Study shows that magnetic fields play a role in the evolution of dark matter, leading to the formation of galaxies from invisible matter
Scientific research shows that magnetic fields are present everywhere in the Universe and play an important role in its organization. However, their origin still remains a mystery to scientists. One of the most interesting theories suggests that these fields arose at the very beginning of the Universe, that is, immediately after the Big Bang.
An international team of scientists has discovered a connection between magnetic fields and dark matter – the substance that makes up most of the mass in our Universe. Researchers suggest that a possible mechanism for the formation of magnetic fields is their interaction with dark matter in the early stages of the development of the Universe.
Dark matter, which does not have direct interaction with magnetic fields, can still serve as a kind of «probe» to study them.

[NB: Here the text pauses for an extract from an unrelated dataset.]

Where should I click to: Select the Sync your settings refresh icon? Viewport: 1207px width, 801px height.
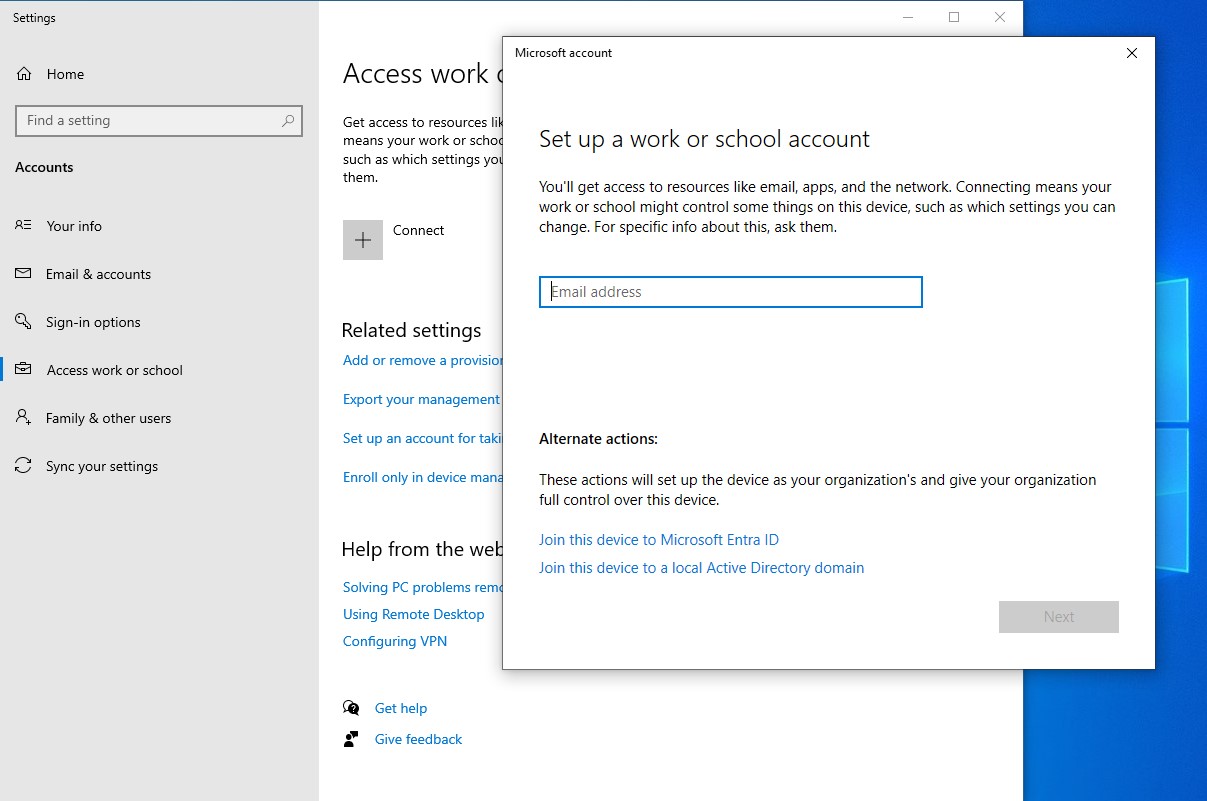click(22, 466)
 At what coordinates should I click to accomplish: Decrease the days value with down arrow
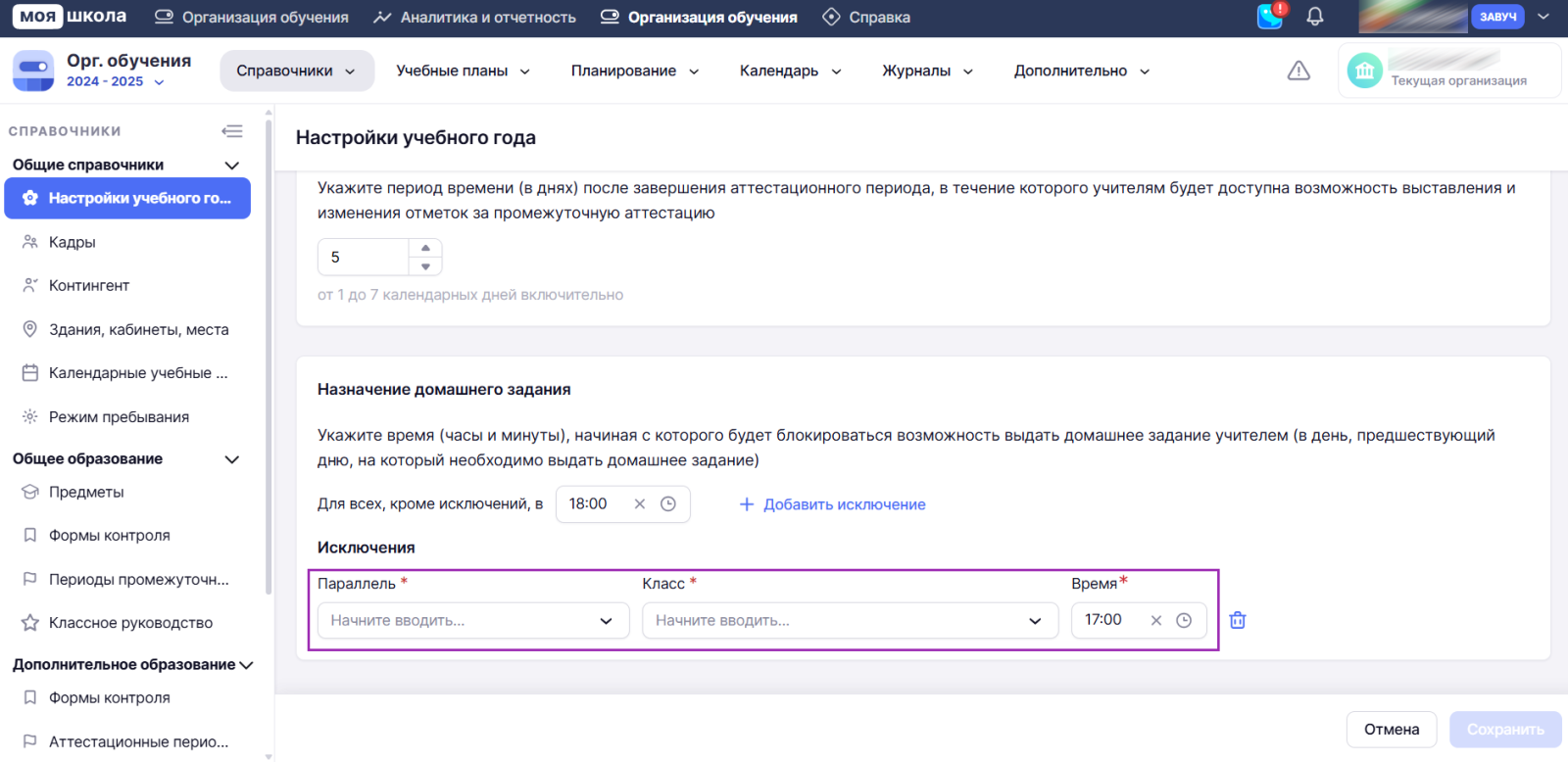[425, 266]
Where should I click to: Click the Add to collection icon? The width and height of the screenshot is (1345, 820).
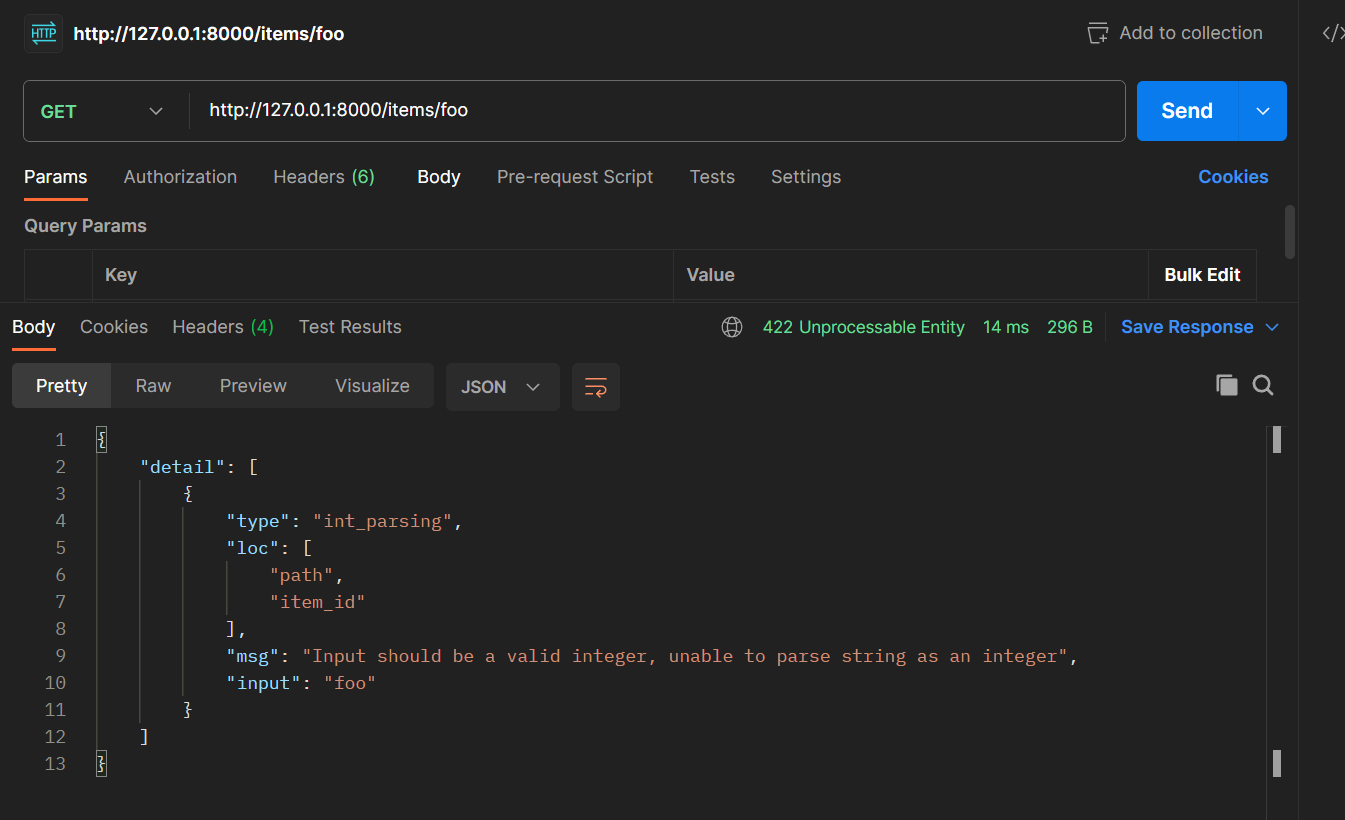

Scientists have shown that increasing disturbances in the density of dark matter can lead to the formation of mini-galaxies from this matter. The discovery of such mini-galaxies can confirm the original nature of magnetic fields and help in understanding the nature of the visible part of the Universe.
«Magnetic fields are present everywhere. One of the possible theories of their formation suggests that the fields observed today could have been created in the early stages of our Universe», — explains Pranjal Ralegankar of SISSA, author of the study.
«However, this proposal is devoid of explanation in the standard model of physics. To clarify this aspect and find a way to detect 'original' magnetic fields, in our work we propose a method that can be called 'indirect'. Our approach is based on the question: What is the effect of magnetic fields on dark matter?» It is known that there is no direct interaction. However, as Ralegankar explains, «there is an indirect, through gravity».
It turns out that with such a process, fluctuations in the density of baryonic matter decrease, but leave traces through the formation of mini-galaxies. These results highlight the hypothesis that magnetic fields emerged very early, in the first moments after the Big Bang.
Ralegankar explains: «In the study we show an unexpected phenomenon. An increase in baryon density causes an increase in dark matter disturbances. This leads to their collapse on small scales, forming mini-galaxies of dark matter. The consequence of this is that although fluctuations in the density of baryonic matter are canceled out, they leave traces through mini-galaxies».
This research opens a new chapter in understanding the origin and evolution of magnetic fields in space. The discovery of dark matter mini-galaxies could be a key step in unlocking the mystery of the universe's magnetic fields and help better understand how our universe formed and evolved.